Monday, Oct. 04, 1971
Crime and Punishment...
With fingers lighter than a Luna moth's wings, Timothy Mack has spent 13 years spiriting wallets from the pockets and purses of Los Angelenos, an artful dodger's career that has been interrupted by 20 arrests and two jail terms.
In a way, Mack's latest sentence is the law's ingenious tribute to his skill. When Mack was brought before Los Angeles Superior Court on charges of picking $15.11 from a woman's purse, Judge Richard Hayden improvised a sentence worthy of Dante's Purgatory. In addition to serving 20 weekends in jail Mack was condemned, for the next two years, to wear mittens any time he is in a public place. "The mittens," said the judge, "must be of a texture a least as heavy as 8-oz. duck." One might as well break Artur Rubinstein's fingers. Mack has disappeared, in what presumably is defiant despair; a warrant is still out for his arrest.
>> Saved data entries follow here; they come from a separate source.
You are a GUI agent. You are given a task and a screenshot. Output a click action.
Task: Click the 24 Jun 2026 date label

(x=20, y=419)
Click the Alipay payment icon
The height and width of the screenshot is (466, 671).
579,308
Most civilized law has long since abandoned the theory of explicitly fitting punishment to crime--castrating rapists, for example--but there is something to be said for the principle in its less violent forms. Perhaps a criminal should even be forced to make restitution in kind. The robber should work to repay his victim, the murderer should be indentured to support the dead man's family. Most crimes, after all, are offenses not against the state but against persons; and persons, short of bloody revenge, should have some satisfaction.